Tutto ebbe inizio nel 2005, quando la compagnia di viaggi Sky Travel (benché alcuni facciano riferimento all'omonimo canale televisivo britannico dedicato allo stesso tema) avviò una campagna di marketing per invogliare i clienti ad acquistare pacchetti ad hoc. La premessa è che quando siamo tristi, in pratica, siamo più propensi a pensare alle vacanze, a una “via di fuga” dalla routine quotidiana; dunque cosa c'è di meglio di far credere alle persone che esista un periodo nel quale siamo tutti “scientificamente” giù di morale, e che per tirarci su non c'è nulla meglio di un bel viaggio? L'idea originale del Blue Monday è nata dall'agenzia pubblicitaria londinese Porter Novelli, che ha elaborato una pseudo-equazione matematica in grado di spiegare l'infelicità del terzo (e talvolta quarto) lunedì di gennaio, facendola poi sottoscrivere – sotto compenso – da alcuni scienziati. Nel caso specifico, la paternità dell'equazione è stata spesso attribuita allo psicologo e divulgatore scientifico Cliff Arnall, che all'epoca lavorava per il “Centre for Lifelong Learning” facente capo all'autorevole università britannica di Cardiff. In parole semplici, Sky Travel sfruttò questa trovata pubblicitaria suffragandola con un insensato valore scientifico, creando così ad arte la bufala del Blue Monday, che da allora è costantemente proliferata sul web.

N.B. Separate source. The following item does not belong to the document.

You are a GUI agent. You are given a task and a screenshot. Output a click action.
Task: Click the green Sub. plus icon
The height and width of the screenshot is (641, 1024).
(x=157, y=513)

Ma cosa contiene l'equazione elaborata da Porter Novelli? Sottolineiamo subito che esistono diverse versioni di questa pseudo-equazione, con parametri differenti che portano tutti alla medesima, fallace conclusione del giorno più triste dell'anno. Tra i parametri presi in considerazione vi sono la distanza dalle festività natalizie ormai alle spalle e i giorni mancanti alla Pasqua; la presa di coscienza di aver fallito gli obiettivi prefissati per l'anno conclusosi da poco; il peso lievitato a causa delle abbuffate per le festività; le giornate tipicamente gelide dei mesi di gennaio; l'accumularsi dei debiti e altro ancora. Se a tutto questo ci aggiungiamo che il lunedì è il giorno tipicamente più "odiato" da lavoratori e studenti, e dunque si è mentalmente portati a pensare al lunedì come un brutto giorno, la riuscita della bufala è stata praticamente garantita.

Smontare la bufala del Blue Monday è semplicissimo. Basti pensare al fatto che il Natale è una festività che interessa solo una parte della popolazione (non tutti sono cristiani e cattolici); che nell'emisfero australe il 21 gennaio è piena estate; che non tutte le grandezze inserite – come il meteo – nella pseudo-equazione sono quantificabili (basti pensare che quest'inverno nel Regno Unito stanno sbocciando le rose); e che il pensare che si diventi tutti tristi in uno specifico giorno dell'anno è un'assurdità che non dovrebbe nemmeno essere presa in considerazione. Ma il potere del web, si sa, non è facile da arrestare.